Environmental impact on prokaryotes and protists
For both prokaryotes and protists, the number of read counts vs. ASVs was saturated across samples (Fig. S1). Several dominant prokaryotic and protist groups were temporally variable and significantly correlated with environmental variables, particularly temperature, NO3, and SiO4 (Figs. 1; 2). Temporally variable prokaryotes included Actinomarinales, which peaked in abundance in June-October and was strongly correlated to temperature (Spearman R = 0.8, p-value <0.001), as well as Flavobacteriales, Rhodobacterales, and Oceanospirillales that contributed most to relative abundance in March-May or November-February and were negatively correlated to temperature (Spearman R = − 0.59 to −0.8, p-values <0.05; Figs. 1A–1B). SAR11 Clade, the most abundant prokaryotic group on average over the year, became most relatively abundant in November-February (Fig. 1A); however, SAR11 abundance was not significantly correlated to any environmental factor tested (Fig. 1B).

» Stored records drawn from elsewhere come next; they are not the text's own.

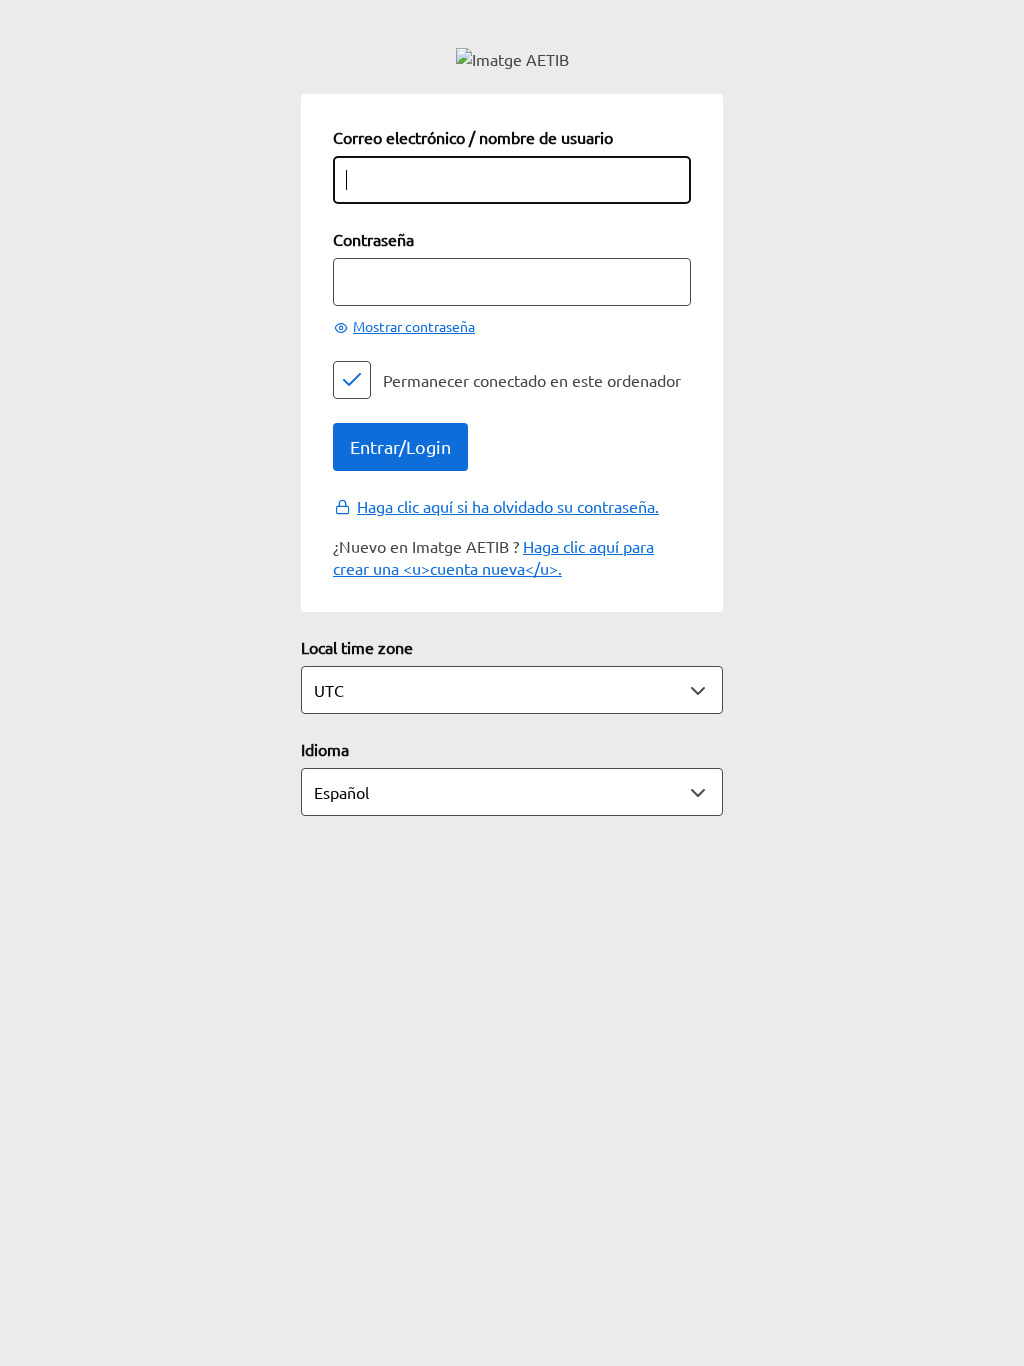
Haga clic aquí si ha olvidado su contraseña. (508, 506)
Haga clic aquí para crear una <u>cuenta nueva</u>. (493, 557)
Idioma (325, 749)
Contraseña (373, 239)
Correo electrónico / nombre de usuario (473, 137)
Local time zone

Figure 1: Group-specific 16S relative abundance over the year and correlation to environmental variables.
(A) Relative abundance (%) of the top ten most relatively abundant order level prokaryotes over the year (>2% relative abundance). Local regression (loess) curves represent smoothed trends (black lines) and 95% confidence intervals (shaded gray). Abundance data is shown in triplicate or duplicate (8/30, 10/11, and 11/21) and samples are grouped by month on the x-axis. (B) Spearman correlations between group-specific prokaryotic relative abundance and environmental variables. Only significant correlations are shown (Spearman R, p-values < 0.05), with the sign of correlation indicated by a red (negative) to blue (positive) color gradient. Stronger correlations are represented by darker colors. White boxes indicate no significant correlation.Several protist groups, like Unassigned Dinophyceae and Dino-Groups I and II (Syndiniales), were most relatively abundant in June-October and positively correlated to temperature (Spearman R = 0.68−0.83, p-values <0.001; Figs. 2A–2B). Other groups, like Peridiniales, Gymnodiniales, and Cryptomonadales, peaked in either March-May or November-February and were negatively correlated to temperature (Spearman R = − 0.42 to −0.56, p-values <0.05; Figs. 2A–2B). Bacillariophyta and Mamiellales were the most abundant protist groups on average over the year (Fig. 2A). Bacillariophyta relative abundance was lowest in March-May and positively correlated with SiO4 (Spearman R = 0.36, p-values <0.05; Figs. 2A–2B). Group-specific abundances of Mamiellales, Strombidiida, and Choreotrichida were consistent and not correlated with any factors (Figs. 2A–2B). Microbial groups that were positively (or negatively) correlated with temperature were inversely correlated with NH4 (Figs. 1B; 2B).
Figure 2: Group-specific 18S relative abundance over the year and correlation to environmental variables.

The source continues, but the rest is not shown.